Work instructions:
Arrange the lines below into a Markdown table with two columns, Row and Text. Number each line in the Row column and leave out blank lines.

--- Start ---

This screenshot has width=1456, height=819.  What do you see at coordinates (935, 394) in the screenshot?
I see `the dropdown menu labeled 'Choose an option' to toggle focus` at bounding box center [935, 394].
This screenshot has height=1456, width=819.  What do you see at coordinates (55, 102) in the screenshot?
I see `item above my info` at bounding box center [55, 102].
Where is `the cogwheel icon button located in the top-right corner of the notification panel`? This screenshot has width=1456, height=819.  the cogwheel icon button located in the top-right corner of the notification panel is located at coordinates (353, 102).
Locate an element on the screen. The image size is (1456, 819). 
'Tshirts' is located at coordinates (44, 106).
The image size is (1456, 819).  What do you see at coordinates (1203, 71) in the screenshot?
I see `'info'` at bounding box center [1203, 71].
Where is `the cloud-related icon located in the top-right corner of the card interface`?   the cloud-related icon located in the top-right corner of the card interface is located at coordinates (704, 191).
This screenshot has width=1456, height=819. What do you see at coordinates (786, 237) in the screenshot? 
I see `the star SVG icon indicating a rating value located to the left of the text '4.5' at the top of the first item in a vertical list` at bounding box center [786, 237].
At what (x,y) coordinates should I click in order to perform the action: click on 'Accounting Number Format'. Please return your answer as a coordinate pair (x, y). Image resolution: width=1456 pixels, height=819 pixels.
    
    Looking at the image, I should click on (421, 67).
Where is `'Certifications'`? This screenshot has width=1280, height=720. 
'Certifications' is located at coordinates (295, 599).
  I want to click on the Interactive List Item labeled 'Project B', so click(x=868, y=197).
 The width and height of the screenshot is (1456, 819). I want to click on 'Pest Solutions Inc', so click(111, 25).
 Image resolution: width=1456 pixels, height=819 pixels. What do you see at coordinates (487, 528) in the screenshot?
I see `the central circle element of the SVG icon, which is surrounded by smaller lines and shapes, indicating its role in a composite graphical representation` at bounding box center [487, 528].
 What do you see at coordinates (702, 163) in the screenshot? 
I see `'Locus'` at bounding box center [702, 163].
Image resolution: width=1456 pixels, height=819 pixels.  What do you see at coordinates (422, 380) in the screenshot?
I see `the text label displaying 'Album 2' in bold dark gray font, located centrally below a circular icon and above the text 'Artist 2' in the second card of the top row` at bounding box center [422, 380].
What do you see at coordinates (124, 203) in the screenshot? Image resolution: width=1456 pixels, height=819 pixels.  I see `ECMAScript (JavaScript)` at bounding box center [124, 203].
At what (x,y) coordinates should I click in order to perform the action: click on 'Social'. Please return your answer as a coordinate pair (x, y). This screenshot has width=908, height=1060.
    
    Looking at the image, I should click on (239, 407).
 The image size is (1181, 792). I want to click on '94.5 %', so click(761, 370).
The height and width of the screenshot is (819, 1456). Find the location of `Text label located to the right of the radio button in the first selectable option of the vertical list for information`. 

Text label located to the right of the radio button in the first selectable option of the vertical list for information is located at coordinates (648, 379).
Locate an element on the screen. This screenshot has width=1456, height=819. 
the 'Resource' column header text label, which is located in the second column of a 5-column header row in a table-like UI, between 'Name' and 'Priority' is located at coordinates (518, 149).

--- End ---

Response to the exercise:
| Row | Text |
|---|---|
| 1 | This screenshot has width=1456, height=819.  What do you see at coordinates (935, 394) in the screenshot? |
| 2 | I see `the dropdown menu labeled 'Choose an option' to toggle focus` at bounding box center [935, 394]. |
| 3 | This screenshot has height=1456, width=819.  What do you see at coordinates (55, 102) in the screenshot? |
| 4 | I see `item above my info` at bounding box center [55, 102]. |
| 5 | Where is `the cogwheel icon button located in the top-right corner of the notification panel`? This screenshot has width=1456, height=819.  the cogwheel icon button located in the top-right corner of the notification panel is located at coordinates (353, 102). |
| 6 | Locate an element on the screen. The image size is (1456, 819).  |
| 7 | 'Tshirts' is located at coordinates (44, 106). |
| 8 | The image size is (1456, 819).  What do you see at coordinates (1203, 71) in the screenshot? |
| 9 | I see `'info'` at bounding box center [1203, 71]. |
| 10 | Where is `the cloud-related icon located in the top-right corner of the card interface`?   the cloud-related icon located in the top-right corner of the card interface is located at coordinates (704, 191). |
| 11 | This screenshot has width=1456, height=819. What do you see at coordinates (786, 237) in the screenshot?  |
| 12 | I see `the star SVG icon indicating a rating value located to the left of the text '4.5' at the top of the first item in a vertical list` at bounding box center [786, 237]. |
| 13 | At what (x,y) coordinates should I click in order to perform the action: click on 'Accounting Number Format'. Please return your answer as a coordinate pair (x, y). Image resolution: width=1456 pixels, height=819 pixels. |
| 14 |     Looking at the image, I should click on (421, 67). |
| 15 | Where is `'Certifications'`? This screenshot has width=1280, height=720.  |
| 16 | 'Certifications' is located at coordinates (295, 599). |
| 17 |   I want to click on the Interactive List Item labeled 'Project B', so click(x=868, y=197). |
| 18 |  The width and height of the screenshot is (1456, 819). I want to click on 'Pest Solutions Inc', so click(111, 25). |
| 19 |  Image resolution: width=1456 pixels, height=819 pixels. What do you see at coordinates (487, 528) in the screenshot? |
| 20 | I see `the central circle element of the SVG icon, which is surrounded by smaller lines and shapes, indicating its role in a composite graphical representation` at bounding box center [487, 528]. |
| 21 |  What do you see at coordinates (702, 163) in the screenshot?  |
| 22 | I see `'Locus'` at bounding box center [702, 163]. |
| 23 | Image resolution: width=1456 pixels, height=819 pixels.  What do you see at coordinates (422, 380) in the screenshot? |
| 24 | I see `the text label displaying 'Album 2' in bold dark gray font, located centrally below a circular icon and above the text 'Artist 2' in the second card of the top row` at bounding box center [422, 380]. |
| 25 | What do you see at coordinates (124, 203) in the screenshot? Image resolution: width=1456 pixels, height=819 pixels.  I see `ECMAScript (JavaScript)` at bounding box center [124, 203]. |
| 26 | At what (x,y) coordinates should I click in order to perform the action: click on 'Social'. Please return your answer as a coordinate pair (x, y). This screenshot has width=908, height=1060. |
| 27 |     Looking at the image, I should click on (239, 407). |
| 28 |  The image size is (1181, 792). I want to click on '94.5 %', so click(761, 370). |
| 29 | The height and width of the screenshot is (819, 1456). Find the location of `Text label located to the right of the radio button in the first selectable option of the vertical list for information`.  |
| 30 | Text label located to the right of the radio button in the first selectable option of the vertical list for information is located at coordinates (648, 379). |
| 31 | Locate an element on the screen. This screenshot has width=1456, height=819.  |
| 32 | the 'Resource' column header text label, which is located in the second column of a 5-column header row in a table-like UI, between 'Name' and 'Priority' is located at coordinates (518, 149). |